╭─ PROVIDED DATA
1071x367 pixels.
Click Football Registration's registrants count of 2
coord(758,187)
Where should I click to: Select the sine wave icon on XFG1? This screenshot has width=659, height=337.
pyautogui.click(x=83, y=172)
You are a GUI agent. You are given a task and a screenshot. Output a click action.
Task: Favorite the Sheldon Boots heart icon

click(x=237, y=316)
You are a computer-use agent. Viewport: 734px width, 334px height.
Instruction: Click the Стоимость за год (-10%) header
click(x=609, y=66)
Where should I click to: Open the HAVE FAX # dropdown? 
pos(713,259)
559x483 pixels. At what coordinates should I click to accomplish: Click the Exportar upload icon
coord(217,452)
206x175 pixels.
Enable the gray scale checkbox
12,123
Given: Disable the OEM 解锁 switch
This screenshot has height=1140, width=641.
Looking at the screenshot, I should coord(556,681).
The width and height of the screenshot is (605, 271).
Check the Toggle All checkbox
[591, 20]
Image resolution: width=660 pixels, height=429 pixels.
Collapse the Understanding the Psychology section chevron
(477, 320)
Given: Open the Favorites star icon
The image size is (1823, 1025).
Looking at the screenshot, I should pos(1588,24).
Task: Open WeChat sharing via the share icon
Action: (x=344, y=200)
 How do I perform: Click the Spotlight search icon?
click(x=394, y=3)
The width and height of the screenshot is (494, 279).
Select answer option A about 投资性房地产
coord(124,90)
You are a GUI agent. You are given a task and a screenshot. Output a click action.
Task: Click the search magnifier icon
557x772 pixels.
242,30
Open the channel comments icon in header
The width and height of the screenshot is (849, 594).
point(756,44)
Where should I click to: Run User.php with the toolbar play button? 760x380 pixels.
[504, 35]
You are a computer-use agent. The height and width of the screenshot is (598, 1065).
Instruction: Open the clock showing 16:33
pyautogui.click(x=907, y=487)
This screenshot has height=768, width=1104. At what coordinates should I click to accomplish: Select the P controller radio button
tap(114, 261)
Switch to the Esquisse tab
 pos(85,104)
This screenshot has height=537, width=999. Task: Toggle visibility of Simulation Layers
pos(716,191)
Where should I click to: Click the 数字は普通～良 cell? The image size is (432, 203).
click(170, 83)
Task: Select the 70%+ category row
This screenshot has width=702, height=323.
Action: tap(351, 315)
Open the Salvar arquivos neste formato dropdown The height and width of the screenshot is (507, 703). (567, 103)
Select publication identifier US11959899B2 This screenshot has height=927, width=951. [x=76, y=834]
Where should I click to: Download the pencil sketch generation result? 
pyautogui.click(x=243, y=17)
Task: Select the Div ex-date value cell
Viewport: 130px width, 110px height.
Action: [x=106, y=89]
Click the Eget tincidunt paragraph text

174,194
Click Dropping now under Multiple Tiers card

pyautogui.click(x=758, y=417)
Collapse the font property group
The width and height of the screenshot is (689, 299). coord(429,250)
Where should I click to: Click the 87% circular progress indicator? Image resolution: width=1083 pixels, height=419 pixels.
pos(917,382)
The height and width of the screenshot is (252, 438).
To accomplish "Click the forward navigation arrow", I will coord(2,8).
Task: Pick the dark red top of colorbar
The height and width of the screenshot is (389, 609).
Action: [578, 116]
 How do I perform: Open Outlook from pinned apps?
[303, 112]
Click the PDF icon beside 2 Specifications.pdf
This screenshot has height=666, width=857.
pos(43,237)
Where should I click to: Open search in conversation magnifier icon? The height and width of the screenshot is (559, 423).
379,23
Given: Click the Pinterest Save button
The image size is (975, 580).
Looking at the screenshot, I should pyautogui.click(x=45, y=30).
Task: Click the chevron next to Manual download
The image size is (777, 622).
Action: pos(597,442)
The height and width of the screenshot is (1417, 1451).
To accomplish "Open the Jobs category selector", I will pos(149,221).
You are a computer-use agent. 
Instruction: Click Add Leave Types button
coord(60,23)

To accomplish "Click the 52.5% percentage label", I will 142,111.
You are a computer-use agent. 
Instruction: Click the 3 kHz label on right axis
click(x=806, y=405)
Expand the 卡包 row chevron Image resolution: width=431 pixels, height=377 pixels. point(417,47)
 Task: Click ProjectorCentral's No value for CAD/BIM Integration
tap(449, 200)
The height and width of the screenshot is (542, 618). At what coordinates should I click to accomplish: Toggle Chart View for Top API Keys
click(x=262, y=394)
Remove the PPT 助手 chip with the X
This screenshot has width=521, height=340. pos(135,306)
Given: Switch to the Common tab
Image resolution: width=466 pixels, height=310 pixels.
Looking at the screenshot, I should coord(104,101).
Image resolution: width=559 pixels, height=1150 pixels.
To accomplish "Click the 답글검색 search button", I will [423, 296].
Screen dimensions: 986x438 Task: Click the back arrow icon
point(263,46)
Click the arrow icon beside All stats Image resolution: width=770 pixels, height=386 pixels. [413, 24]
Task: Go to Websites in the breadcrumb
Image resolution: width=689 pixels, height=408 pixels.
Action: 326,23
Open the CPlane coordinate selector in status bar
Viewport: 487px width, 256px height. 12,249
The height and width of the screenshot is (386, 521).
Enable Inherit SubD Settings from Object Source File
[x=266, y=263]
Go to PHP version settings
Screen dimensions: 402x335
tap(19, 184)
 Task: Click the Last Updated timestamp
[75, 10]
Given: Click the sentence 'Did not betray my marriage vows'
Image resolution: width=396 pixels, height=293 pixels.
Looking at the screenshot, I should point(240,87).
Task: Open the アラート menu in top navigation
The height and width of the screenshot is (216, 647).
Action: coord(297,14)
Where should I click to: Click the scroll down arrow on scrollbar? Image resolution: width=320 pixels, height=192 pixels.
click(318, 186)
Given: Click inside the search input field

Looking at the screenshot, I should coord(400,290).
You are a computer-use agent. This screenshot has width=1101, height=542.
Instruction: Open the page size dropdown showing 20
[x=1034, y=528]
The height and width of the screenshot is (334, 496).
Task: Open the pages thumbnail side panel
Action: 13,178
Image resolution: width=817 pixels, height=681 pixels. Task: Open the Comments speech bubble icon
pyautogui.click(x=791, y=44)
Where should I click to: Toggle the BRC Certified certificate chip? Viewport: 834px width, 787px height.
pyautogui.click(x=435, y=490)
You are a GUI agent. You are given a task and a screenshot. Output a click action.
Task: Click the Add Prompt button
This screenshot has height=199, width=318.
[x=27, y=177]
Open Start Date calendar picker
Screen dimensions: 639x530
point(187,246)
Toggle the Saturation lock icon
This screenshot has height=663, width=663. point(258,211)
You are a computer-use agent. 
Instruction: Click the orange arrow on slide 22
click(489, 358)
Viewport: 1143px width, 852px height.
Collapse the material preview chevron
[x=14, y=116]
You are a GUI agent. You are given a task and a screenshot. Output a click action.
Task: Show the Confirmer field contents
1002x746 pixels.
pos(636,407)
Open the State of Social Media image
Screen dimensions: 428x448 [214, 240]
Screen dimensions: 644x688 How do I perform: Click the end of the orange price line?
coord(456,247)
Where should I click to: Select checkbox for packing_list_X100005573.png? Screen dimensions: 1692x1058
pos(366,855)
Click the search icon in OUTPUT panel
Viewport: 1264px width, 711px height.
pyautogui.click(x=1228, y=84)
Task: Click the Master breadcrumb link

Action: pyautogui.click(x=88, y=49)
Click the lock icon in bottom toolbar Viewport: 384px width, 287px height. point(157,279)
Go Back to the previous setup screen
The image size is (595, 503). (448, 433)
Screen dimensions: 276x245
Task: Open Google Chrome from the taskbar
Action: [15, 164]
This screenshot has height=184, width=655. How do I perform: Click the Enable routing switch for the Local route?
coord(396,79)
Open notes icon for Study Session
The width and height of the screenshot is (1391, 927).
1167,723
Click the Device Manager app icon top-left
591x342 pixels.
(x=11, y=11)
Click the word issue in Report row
╰─
# [ACTIVITY]
Copy out each line of the data that has the word "navigation" in it.

# [RESULT FOR THIS EXERCISE]
To accomplish "Click the forward navigation arrow", I will coord(2,8).
Task: Open the アラート menu in top navigation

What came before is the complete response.